What you need to do » With the entries below as the source, tally the lines that contain the string "agent" and give the number only.
***** Data provided
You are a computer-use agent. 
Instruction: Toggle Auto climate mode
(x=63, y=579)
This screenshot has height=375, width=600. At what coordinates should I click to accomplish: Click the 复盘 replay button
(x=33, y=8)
**********
***** Data provided
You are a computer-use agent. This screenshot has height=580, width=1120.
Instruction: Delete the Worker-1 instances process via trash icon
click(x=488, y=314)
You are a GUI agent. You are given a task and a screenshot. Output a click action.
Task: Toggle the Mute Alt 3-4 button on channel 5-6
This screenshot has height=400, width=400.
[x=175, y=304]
**********
Problem solution » 3